Trilha:
A Língua Portuguesa até tentou classificar o perdão. Colocou “perdoar” como um verbo transitivo direto e indireto, ou seja, há objetos diretos e indiretos concomitantemente. A bitransitividade do verbo realça o que todo mundo já sabe epistemologicamente: o perdão foi feito para perdoar – salva quem pede, salva quem dá. Algumas pessoas julgam-se incapazes de perdoar, talvez por tentarem mimetizar o perdão divino. Aqui, uma ressalva: ele tem a proeza de concede-lo dar o perdão de forma plena, gratuita e ainda jogar num tal mar de esquecimento. Mas nós, meros mortais, não temos essa capacidade. Se não temos, não podemos condicionar o perdão à nossa capacidade de esquecer. Nem esperar que ele cresça de forma involuntária, como se fosse algo inato.
Não somos capazes de liberar o perdão instantaneamente. Afinal, perdão não é simplesmente doado, é liberado. Com isso, a mágoa que existe dentro de você é mitigada. Esse exercício é, para alguns, menos dispendioso. Para outros, um calvário. O nível de envolvimento, ou melhor, de comprometimento em uma relação pode, e geralmente afeta, a capacidade de perdoar. A dificuldade em perdoar não obedece a uma razão entre ter ou não um bom coração. Na verdade, o perdão não obedece a nenhuma regra. É uma espécie de alter ego altruísta se voltando contra o ego egoísta. É um exercício contrário à nossa natureza.
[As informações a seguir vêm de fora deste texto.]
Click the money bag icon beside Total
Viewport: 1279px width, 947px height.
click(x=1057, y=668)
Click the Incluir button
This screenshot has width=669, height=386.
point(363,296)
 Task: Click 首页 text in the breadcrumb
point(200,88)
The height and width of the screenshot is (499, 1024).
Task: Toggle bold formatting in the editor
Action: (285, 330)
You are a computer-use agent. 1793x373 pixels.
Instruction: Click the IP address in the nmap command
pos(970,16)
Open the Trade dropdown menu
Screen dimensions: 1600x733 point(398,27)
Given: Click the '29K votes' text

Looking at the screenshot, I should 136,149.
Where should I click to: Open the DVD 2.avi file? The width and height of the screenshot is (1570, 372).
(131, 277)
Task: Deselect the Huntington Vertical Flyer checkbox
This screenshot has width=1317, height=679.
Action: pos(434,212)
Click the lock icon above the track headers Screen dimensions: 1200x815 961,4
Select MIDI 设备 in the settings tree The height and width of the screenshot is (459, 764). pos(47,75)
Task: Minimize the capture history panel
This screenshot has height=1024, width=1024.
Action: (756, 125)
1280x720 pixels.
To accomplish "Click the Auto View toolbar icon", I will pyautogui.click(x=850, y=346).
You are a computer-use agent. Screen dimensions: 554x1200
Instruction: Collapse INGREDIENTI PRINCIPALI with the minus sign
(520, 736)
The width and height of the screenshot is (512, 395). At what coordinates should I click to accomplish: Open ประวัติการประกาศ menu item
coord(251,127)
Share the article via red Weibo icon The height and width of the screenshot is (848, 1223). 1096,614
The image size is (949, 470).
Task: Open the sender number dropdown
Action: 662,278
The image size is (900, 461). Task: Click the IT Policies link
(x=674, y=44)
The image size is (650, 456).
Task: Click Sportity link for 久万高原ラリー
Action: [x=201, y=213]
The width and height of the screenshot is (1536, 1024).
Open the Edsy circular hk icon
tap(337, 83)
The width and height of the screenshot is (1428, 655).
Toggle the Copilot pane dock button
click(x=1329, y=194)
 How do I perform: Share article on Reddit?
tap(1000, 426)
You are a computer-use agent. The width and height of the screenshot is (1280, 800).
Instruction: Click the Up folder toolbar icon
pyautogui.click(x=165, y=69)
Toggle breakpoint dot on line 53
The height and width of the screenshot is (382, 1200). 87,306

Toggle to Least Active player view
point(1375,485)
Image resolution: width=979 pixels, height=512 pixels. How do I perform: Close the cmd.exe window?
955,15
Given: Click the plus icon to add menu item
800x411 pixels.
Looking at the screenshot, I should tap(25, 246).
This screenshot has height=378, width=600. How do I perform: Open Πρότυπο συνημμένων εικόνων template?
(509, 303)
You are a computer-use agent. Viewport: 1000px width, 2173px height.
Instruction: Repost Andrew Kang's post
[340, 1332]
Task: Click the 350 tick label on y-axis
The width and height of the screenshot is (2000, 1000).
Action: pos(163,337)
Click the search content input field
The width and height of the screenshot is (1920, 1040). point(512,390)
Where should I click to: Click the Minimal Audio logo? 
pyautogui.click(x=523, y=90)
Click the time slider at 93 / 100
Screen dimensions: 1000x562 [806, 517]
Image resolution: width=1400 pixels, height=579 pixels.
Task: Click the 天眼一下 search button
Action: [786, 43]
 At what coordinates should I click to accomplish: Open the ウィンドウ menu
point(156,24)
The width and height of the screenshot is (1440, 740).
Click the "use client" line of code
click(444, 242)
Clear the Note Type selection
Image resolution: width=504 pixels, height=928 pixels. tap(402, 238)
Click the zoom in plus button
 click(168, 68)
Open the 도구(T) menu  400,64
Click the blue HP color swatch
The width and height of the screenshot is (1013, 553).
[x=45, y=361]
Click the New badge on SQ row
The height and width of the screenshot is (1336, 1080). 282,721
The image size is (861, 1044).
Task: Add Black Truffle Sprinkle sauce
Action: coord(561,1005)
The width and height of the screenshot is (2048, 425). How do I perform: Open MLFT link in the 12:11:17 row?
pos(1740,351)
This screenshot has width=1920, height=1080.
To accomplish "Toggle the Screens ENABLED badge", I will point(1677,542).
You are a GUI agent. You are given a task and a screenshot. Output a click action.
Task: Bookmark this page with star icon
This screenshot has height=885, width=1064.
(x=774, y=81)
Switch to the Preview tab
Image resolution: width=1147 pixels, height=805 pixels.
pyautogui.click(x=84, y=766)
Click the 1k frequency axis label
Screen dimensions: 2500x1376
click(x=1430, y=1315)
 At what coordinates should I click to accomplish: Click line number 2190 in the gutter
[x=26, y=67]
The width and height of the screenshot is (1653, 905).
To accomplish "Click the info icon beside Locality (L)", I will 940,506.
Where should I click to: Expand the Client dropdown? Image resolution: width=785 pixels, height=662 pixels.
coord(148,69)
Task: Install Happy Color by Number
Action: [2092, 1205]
Por isso, temos tanta dificuldade em perdoar.
Outra questão que deve ser comentada é a que diz respeito ao poder. O homem sempre teve um fascínio por ele. Há uma concepção errônea do perdão. Há quem ache que quem perdoa está algum grau acima daquele que o recebe. Não, absolutamente. O perdão é o espelho que reflete desculpa como cura, tanto do culpado como de quem culpa. Assim, temos incólume ao perdão um bálsamo que banha ambos. Muito diferente do lavar de mãos de Pilatos. Se Pilatos tivesse perdoado, não lavaria as mãos. Por isso, libere o perdão: pelo outro e, principalmente, por você.